Try it: The lines to extract begin at the line that contains "Click the 'ჭიტესაშვილი 41' candidate label" and run through the last line of the listing; reproduce them exactly, minus any pictures.
[[ Supplied records, beginning ]]
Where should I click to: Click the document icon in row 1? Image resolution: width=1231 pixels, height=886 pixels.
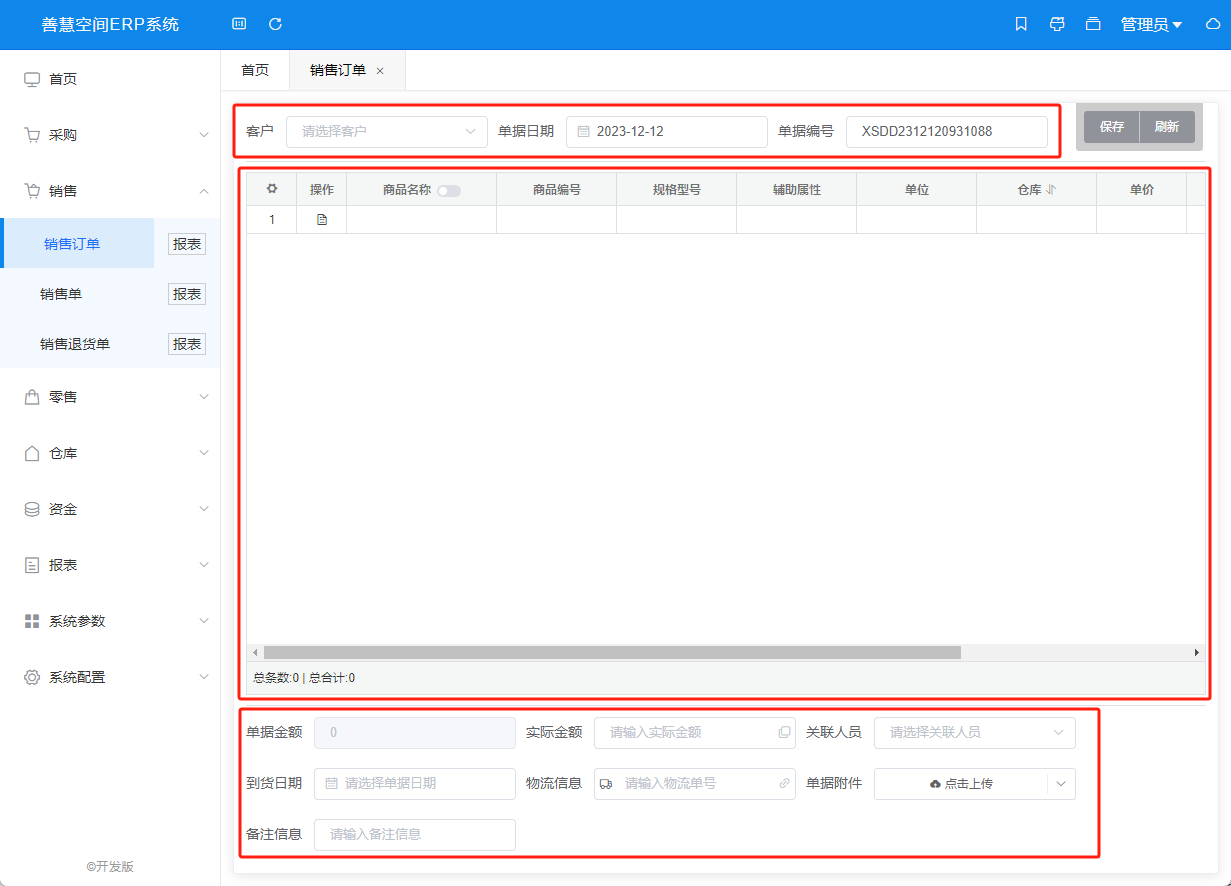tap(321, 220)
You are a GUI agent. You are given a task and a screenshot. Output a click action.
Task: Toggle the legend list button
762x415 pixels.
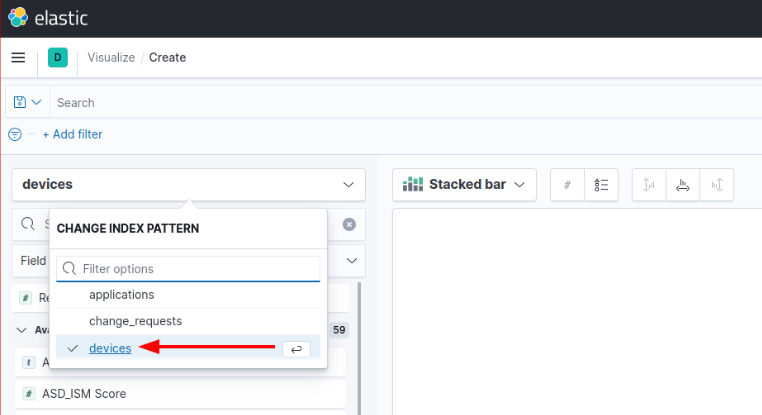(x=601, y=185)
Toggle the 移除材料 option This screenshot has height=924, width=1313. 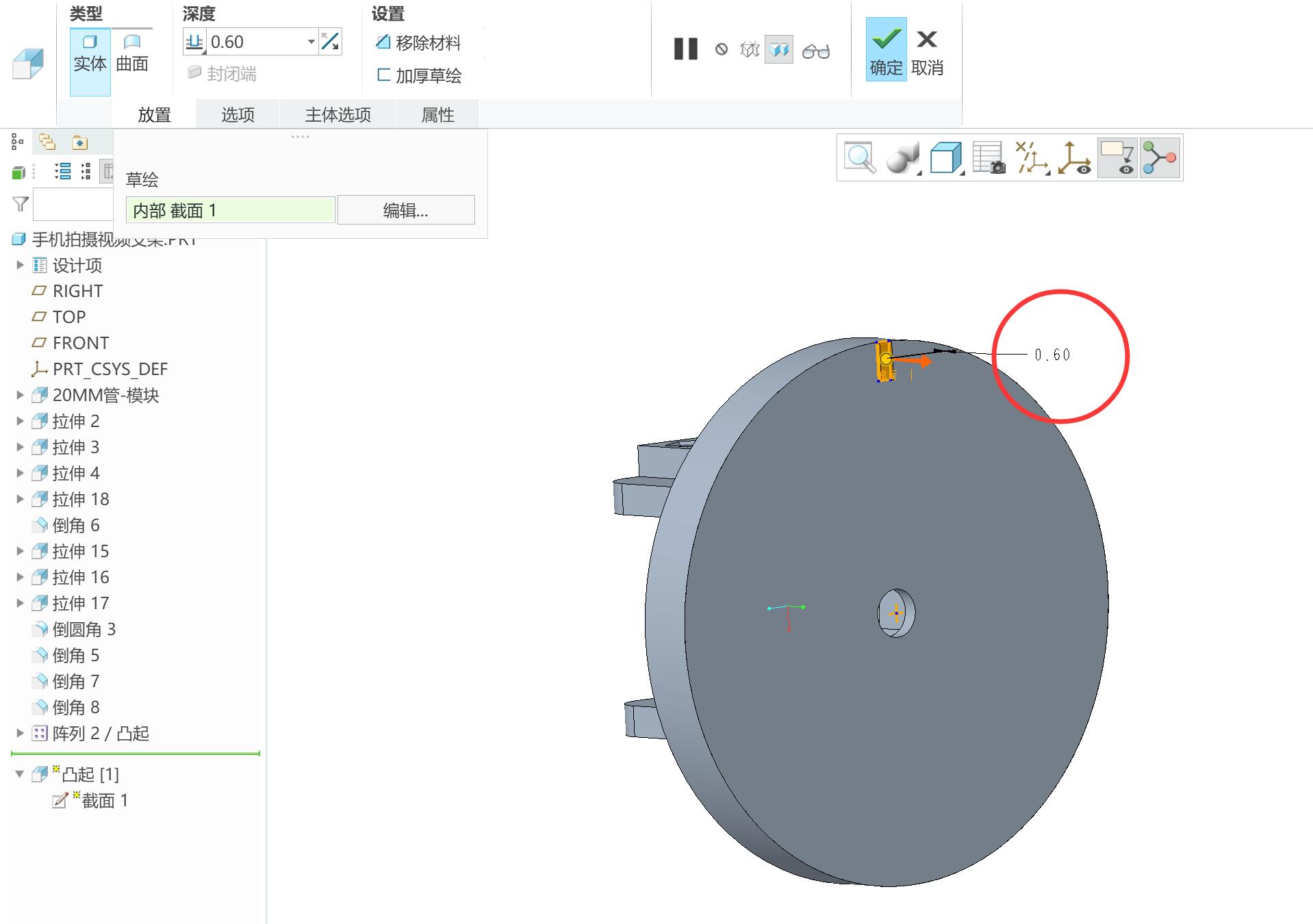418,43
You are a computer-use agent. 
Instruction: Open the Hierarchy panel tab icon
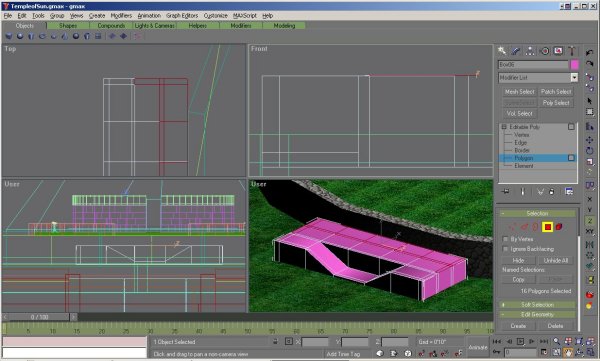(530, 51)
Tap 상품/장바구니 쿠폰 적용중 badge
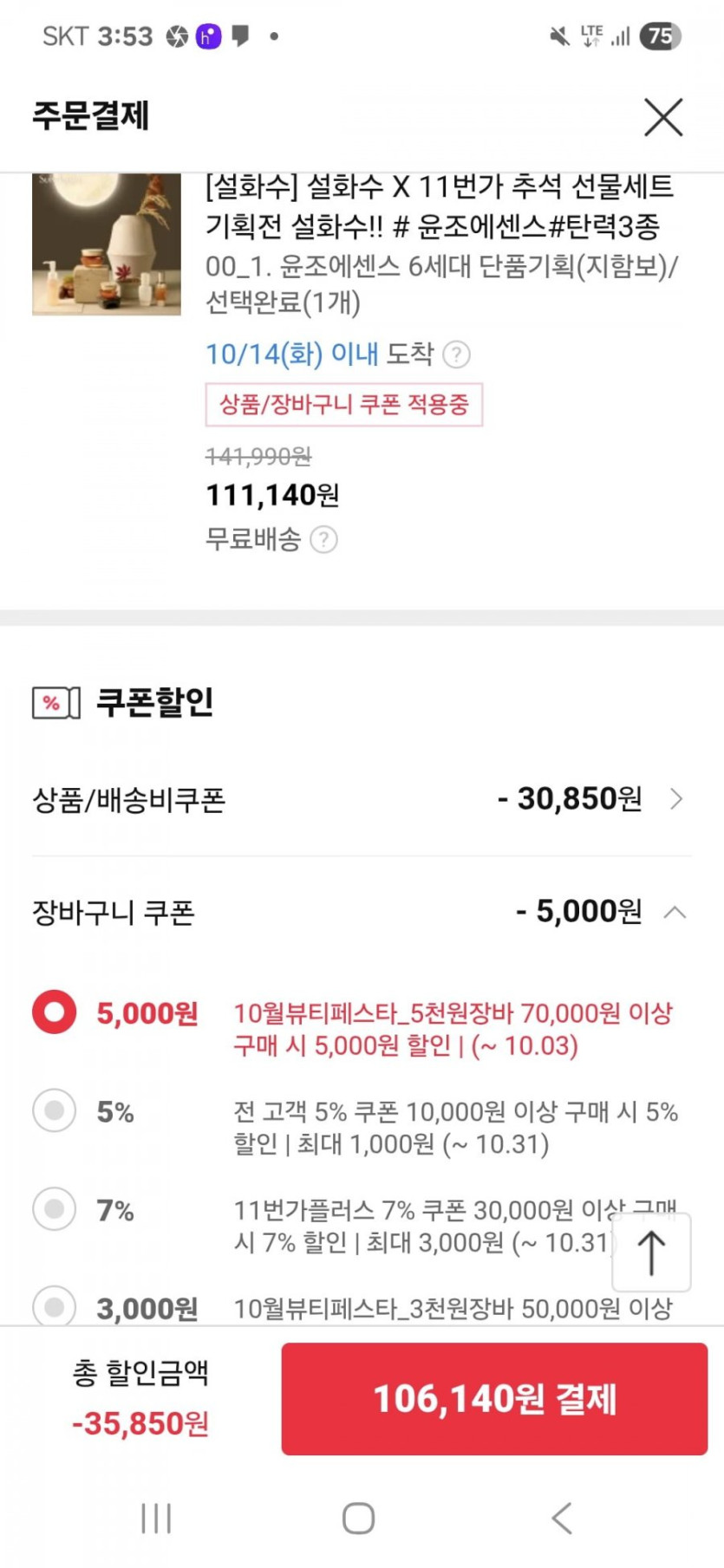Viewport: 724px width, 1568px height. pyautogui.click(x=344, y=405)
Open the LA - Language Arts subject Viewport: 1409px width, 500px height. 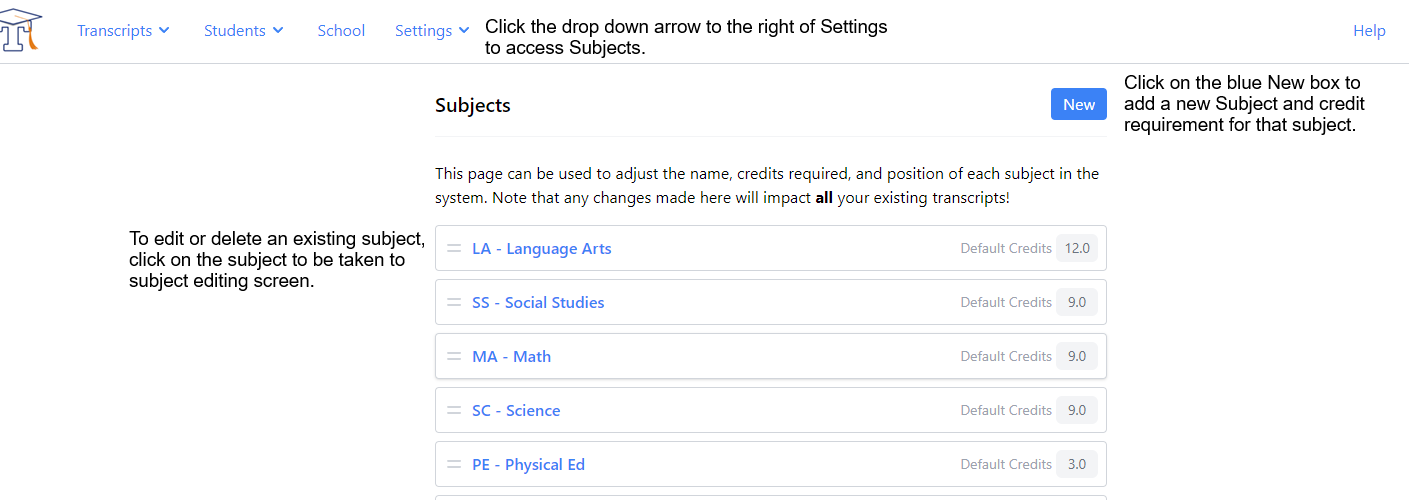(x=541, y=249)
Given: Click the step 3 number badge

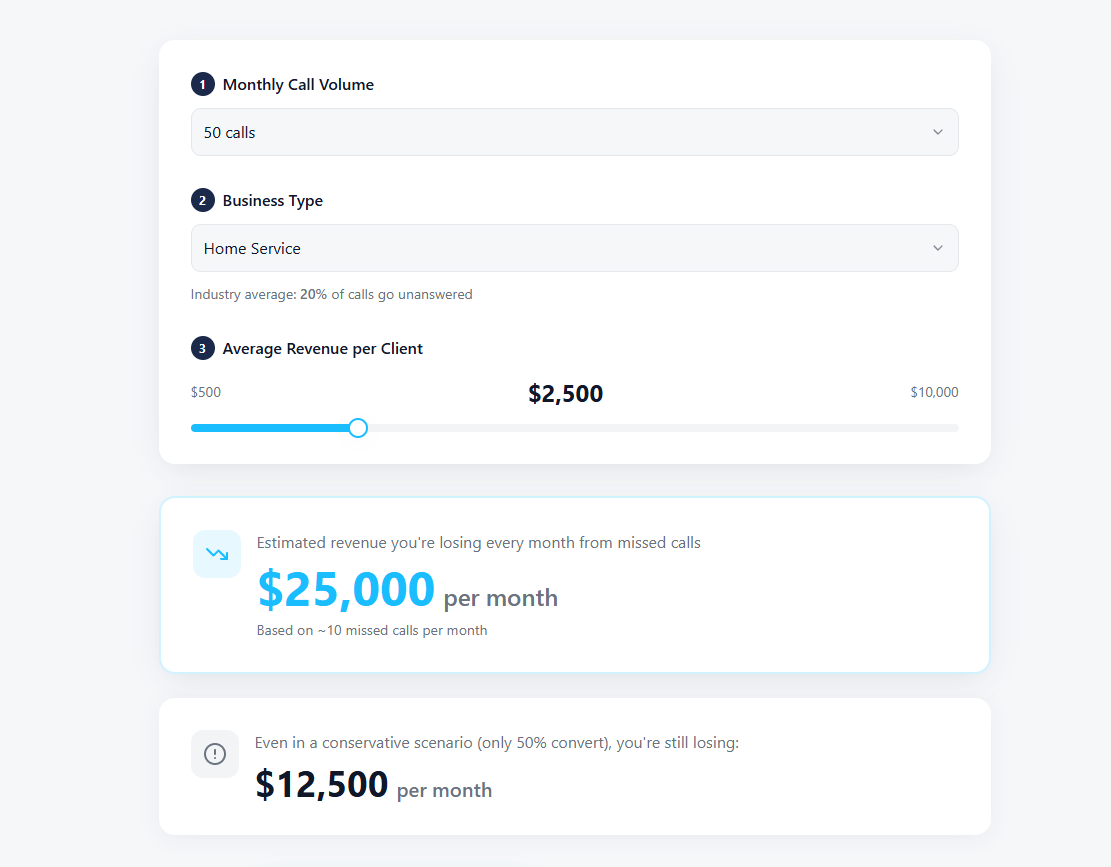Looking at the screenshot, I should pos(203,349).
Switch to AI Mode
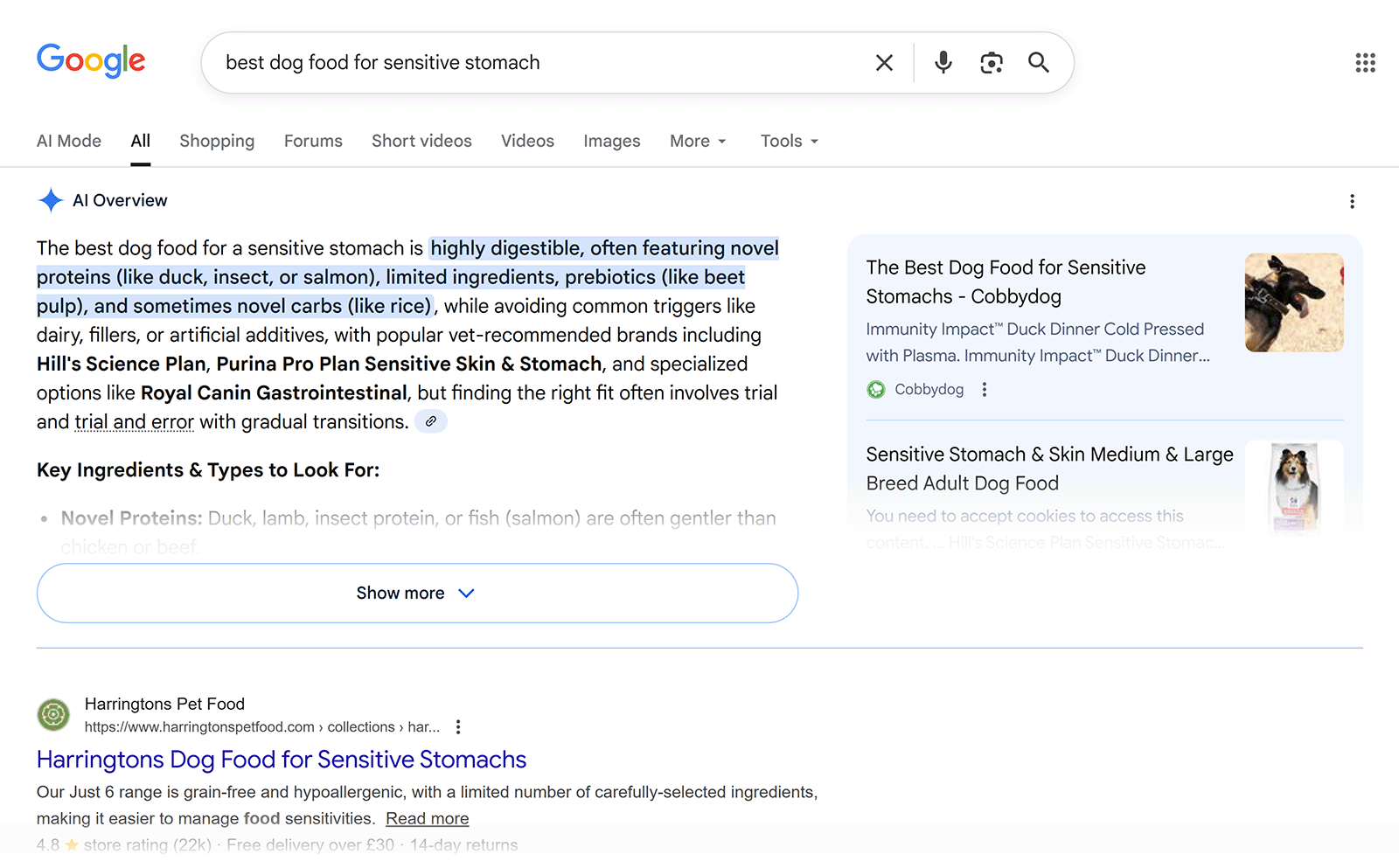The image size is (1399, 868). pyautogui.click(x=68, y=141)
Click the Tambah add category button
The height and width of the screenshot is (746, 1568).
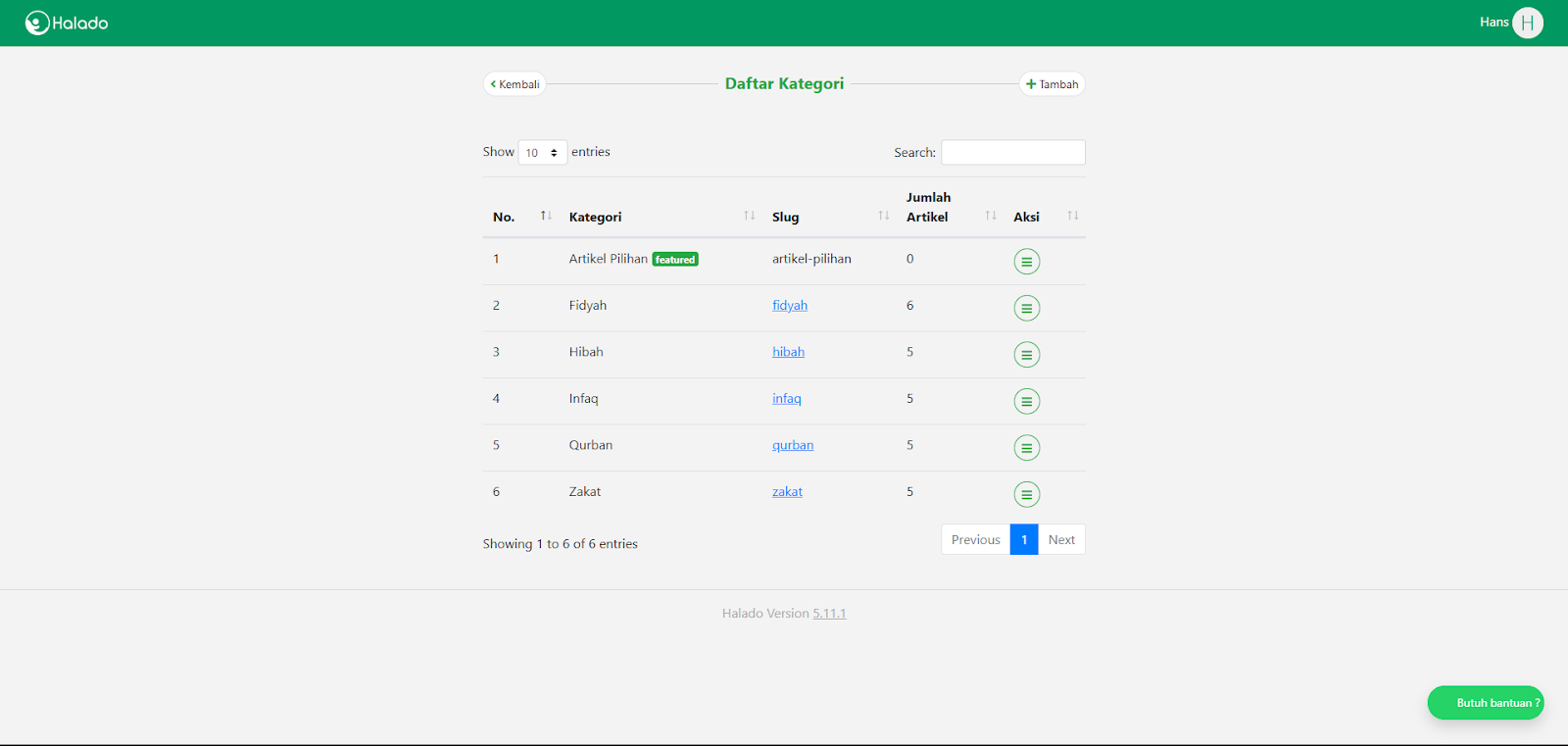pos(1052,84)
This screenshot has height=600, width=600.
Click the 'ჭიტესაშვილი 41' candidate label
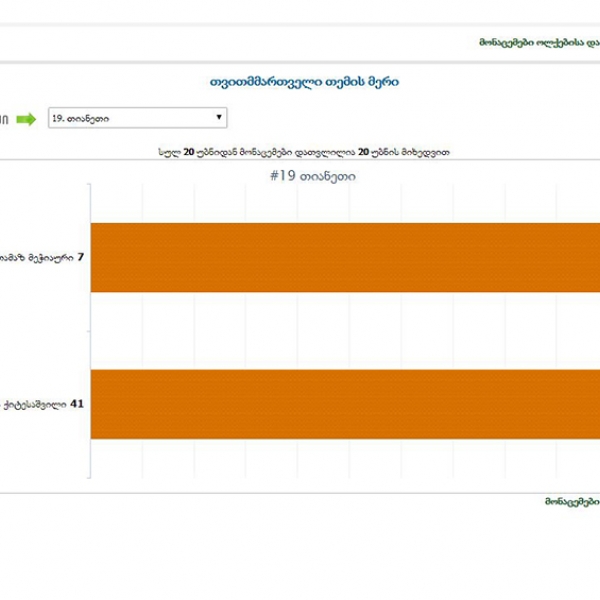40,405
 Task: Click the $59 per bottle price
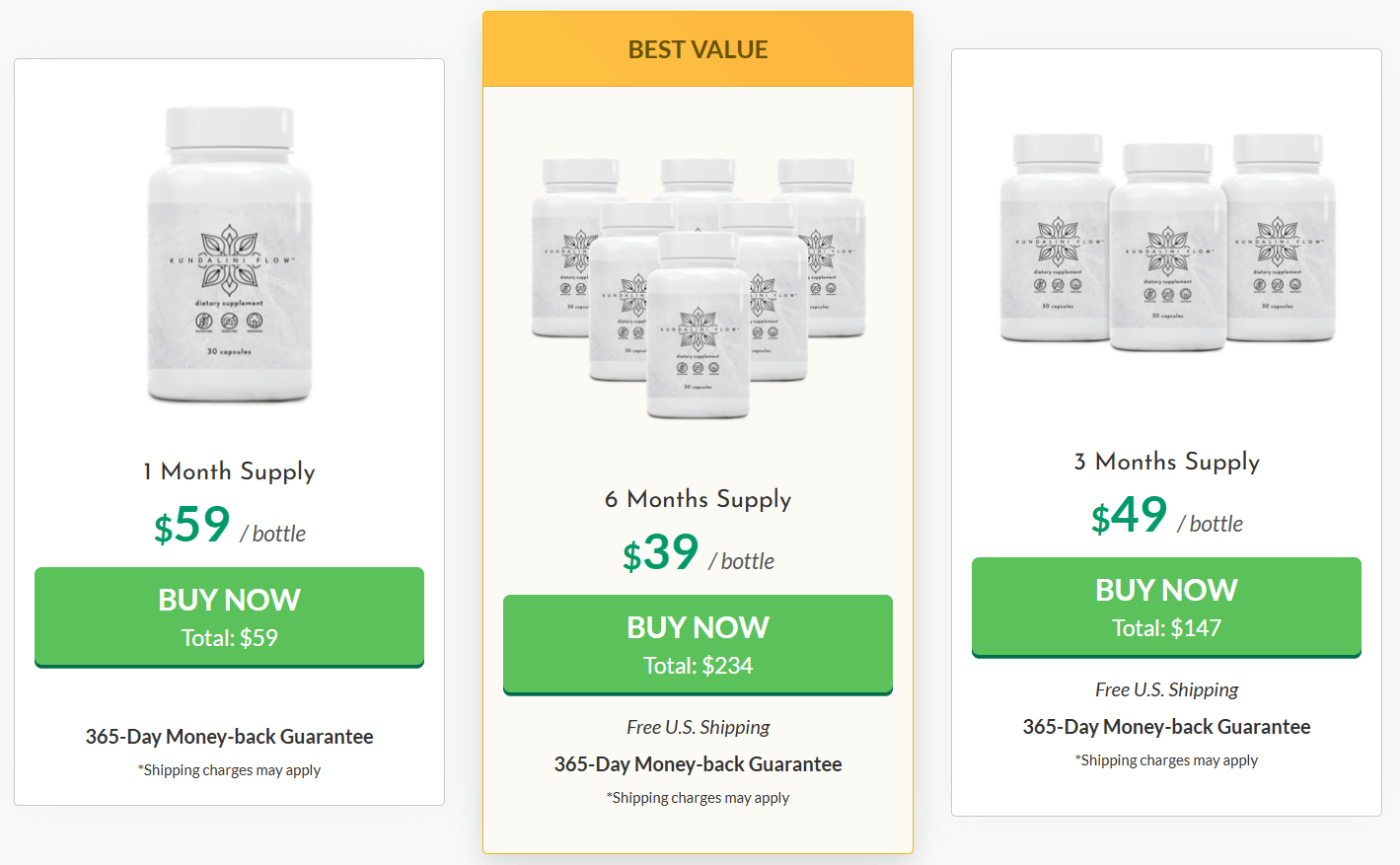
[[ Supplied records, end ]]
Result below:
Click the 'ჭიტესაშვილი 41' candidate label
40,405
 Task: Click the $59 per bottle price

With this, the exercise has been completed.